▸ **Text segment**:
--- --- ---
Saturday, November 26, 2011

Drawing Conclusions or Better yet Correlations

The dreaded final paper that supposedly reveals our genius and complete and total understanding of the semester that has acted as predecessor to our lifelong interpretation and inclusion of myth for the rest of our lives looms before us. It seems almost unavoidable to not think of Dionyssus every time one orders a drink or think of Aphrodite as one embarks on that first or third or three hundred and seventy seventh date. How too can one ignore the power of Posiedon when staring at the vast powerful unknown that is the ocean? There are even some of the smallest nuances that have now crept into our subconcious as studious mythological sponges. So how does one decide who to seclude and who to embrace as the tools by which to reveal this understanding? Even by narrowing the playing field to how The Magus includes or incorporates myth seems hardly an adequate sieve. My answer is to find the most obscure theme or aspect of The Magus and run with it in a million directions to reveal the seemingly unlimited intertwining character of myth.

Thursday, November 24, 2011

Inspiration and Inclusion

Here is a list of the quotes that inspired me in compiling the power point presentation the third to go offered:) Although in the end we were the fourth but that is trivial. Also let it be known that this is not necessarily my idea of all of the quotes of importance found in Calasso, and remember not all of them are from the mouth of Calasso. Just as there was extensive editing in the videos and pictures that were used, I had a lot of editing with the quotes I wanted to incorporate as well.


“Imitation is the most dangerous of activities for world order, because it tends to break down boundaries” (358)

“For centuries people have spoken of the Greek myths as of something to be rediscovered, reawoken.” (280)

“The truth is it is the myths that are still out there waiting to wake us and be seen by us, like a tree waiting to greet our newly opened eyes” (280)
--- --- ---
▸ **Data section**:
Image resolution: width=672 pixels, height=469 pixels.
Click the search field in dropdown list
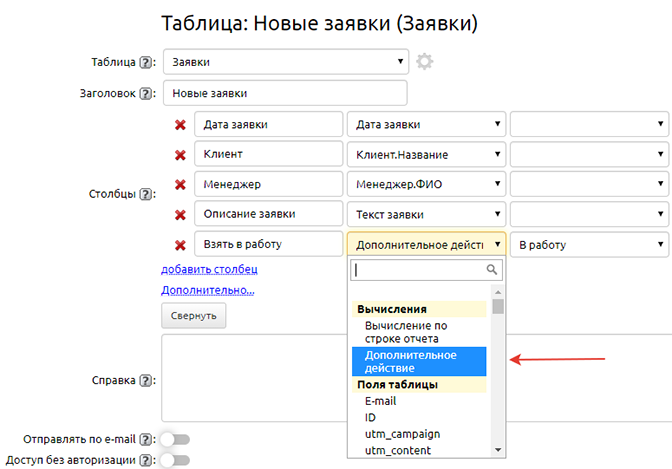[420, 270]
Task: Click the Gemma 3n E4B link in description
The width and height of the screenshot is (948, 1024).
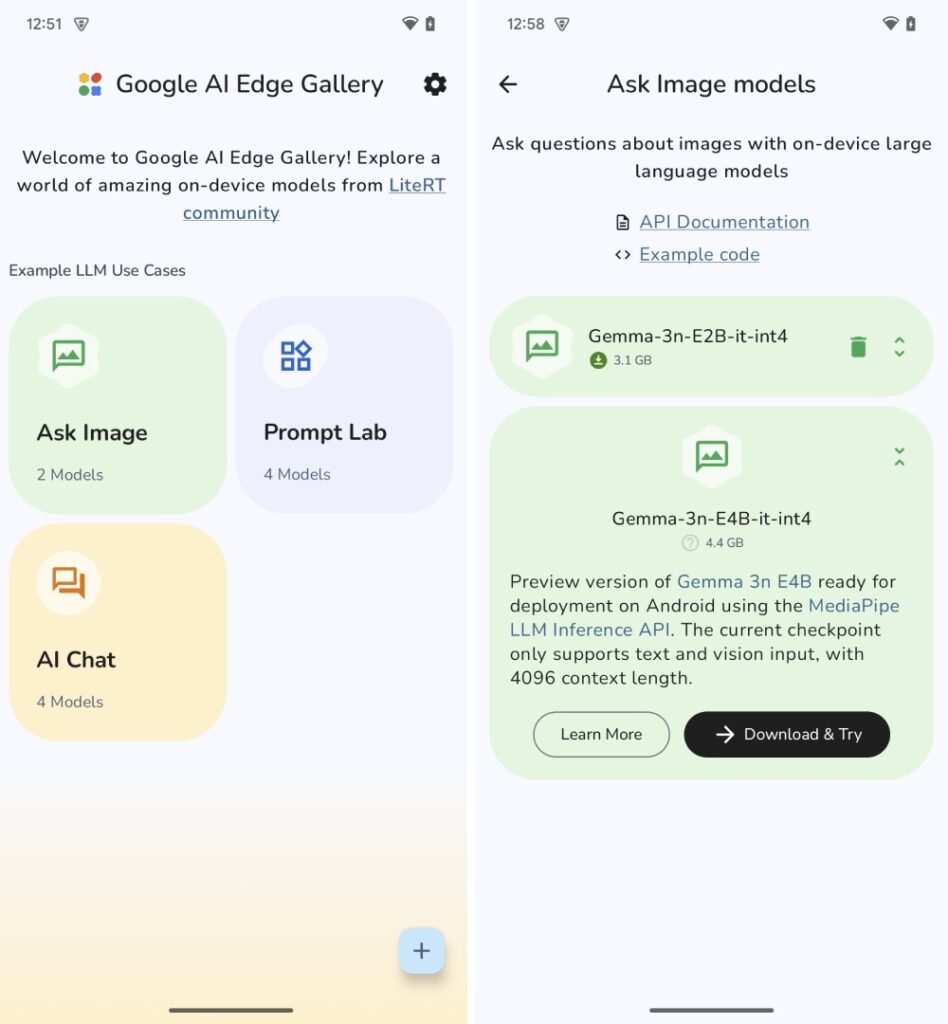Action: (x=744, y=581)
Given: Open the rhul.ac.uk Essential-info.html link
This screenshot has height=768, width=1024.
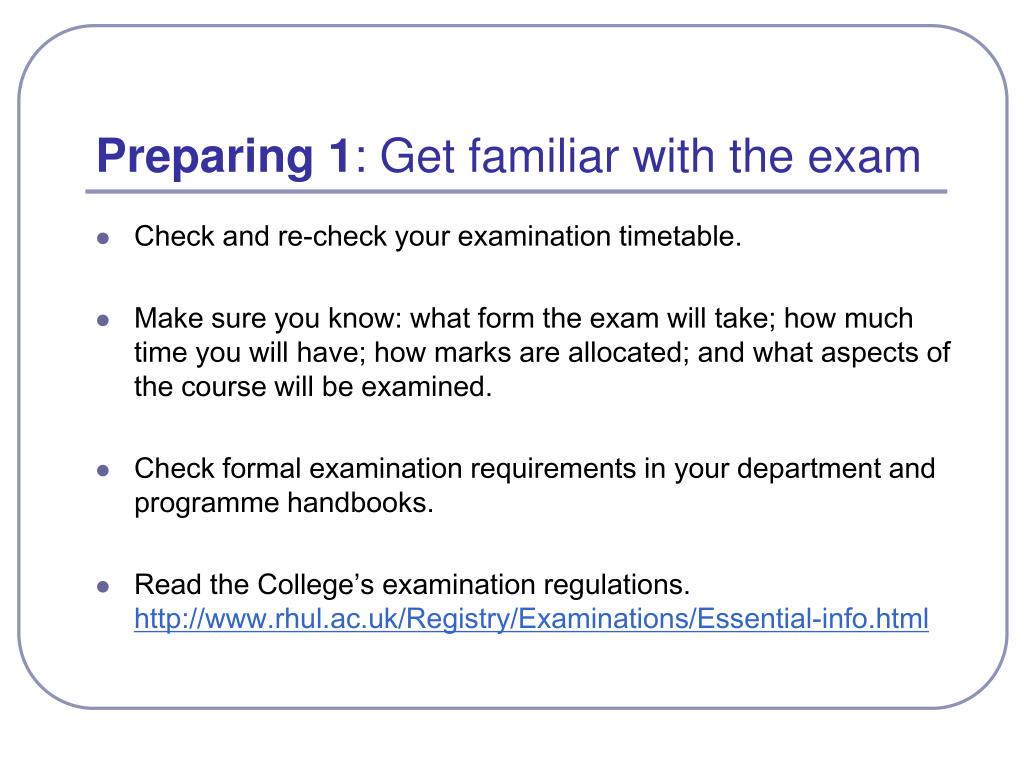Looking at the screenshot, I should [531, 618].
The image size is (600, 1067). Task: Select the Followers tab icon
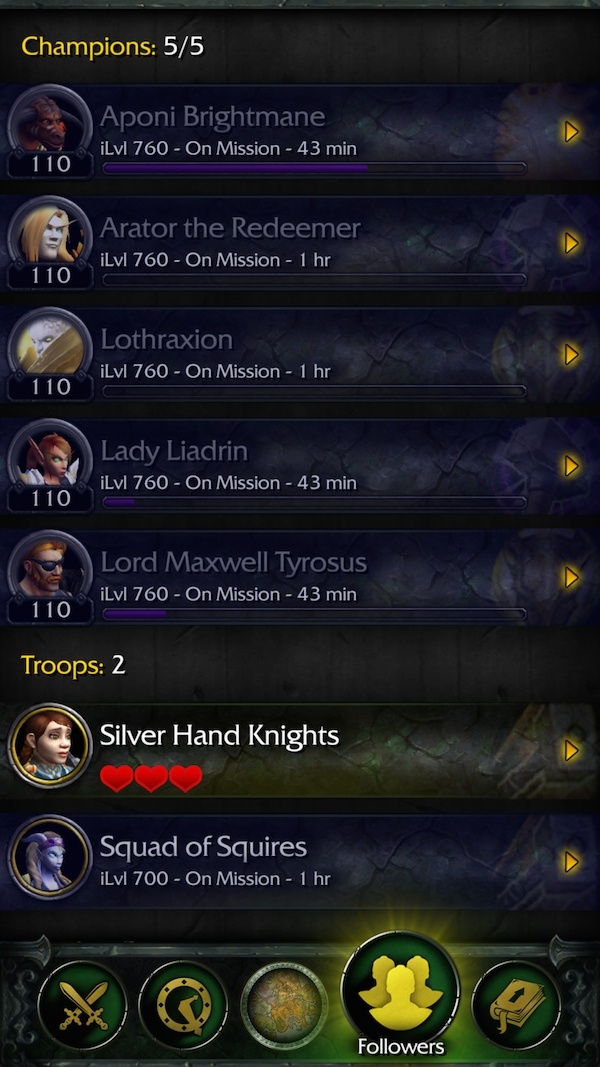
--- --- ---
▸ **Things to do**:
a. Answer these about the blog posts on myth:
(i) Which novel does the writer use to narrow the field for the final paper?
(ii) In what order did the writer's group end up presenting?
(iii) What page number follows the quote about imitation?
b. Please pick up the blog posts on myth and continue them from the last line shown.

▸ **Response list**:
a.
(i) The Magus
(ii) Fourth
(iii) 358

b.
“It was exactly what had been missing from life, what life had been waiting for: intoxication"(36)

“This is Dionysus. He arrives, unexpected, and possesses” (44)

“Then Dionysus explained that this new drink was perhaps even more powerful than the bread Demeter had revealed to other farmers, because it could both wake a man up and put him to sleep, dissolve the pains that afflicted the heart and make them liquid and fleeting” (38)

“Dionysus is not a useful god who helps weave or knot things together, but a god who loosens and unties” (45)

“The perennial virginity young Artemis demanded as a first gift from her father Zeus is the indomitable sign of detachment” (52)

“Mythical figures live many lives, die many deaths, and in this they differ from the characters we find in novels, who can never go beyond the single gesture” (22)

“But in each of these lives and deaths all the others are present, and we can hear their echo” (22)

“Only when we become aware of a sudden consistency between incompatibles can we say we have crossed the threshold of myth” (22)

“If it is history we want, then it is a history of conflict.
And the conflict begins with the abduction of a girl, or with the sacrifice of a girl.
And the one is continually becoming the other” (7)

“‘To abduct women…is considered the action of scoundrels, but to worry about abducted women is the reaction of fools” (8)

“The wise man does not give a moment’s thought to the women who have been abducted, because it is clear that, had they not wanted to be abducted, they would not have been” (8)

“Zeus is never ridiculous, because his dignity is of no concern to him” (377)

“Now, when Zeus chose to tread the earth, his usual manifestation was through rape” (53)

“Rape is at once possessing and possession” (53)

“During the age of the heroes the passing of time took its rhythm from the succession of divine rapes” (355)

“to seduce also means ‘to destroy’ in Greek: phtheirin” (20)

“narcissi, ‘that wondrous, radiant flower, awesome to the sight of gods and mortals alike” (4)

“’The craziest type of people are those who scorn what they have around them and look elsewhere / vainly searching for what cannot exist” (59)

“Stories never live alone: they are the branches of a family that we have to trace back, and forward” (10)

“Which is why, they say, Athenian boys have such small, lean buttocks” (15)

“With the heroes, man takes his first step beyond the necessary: into the realm of risk, defiance, shrewdness, deceit, art” (70)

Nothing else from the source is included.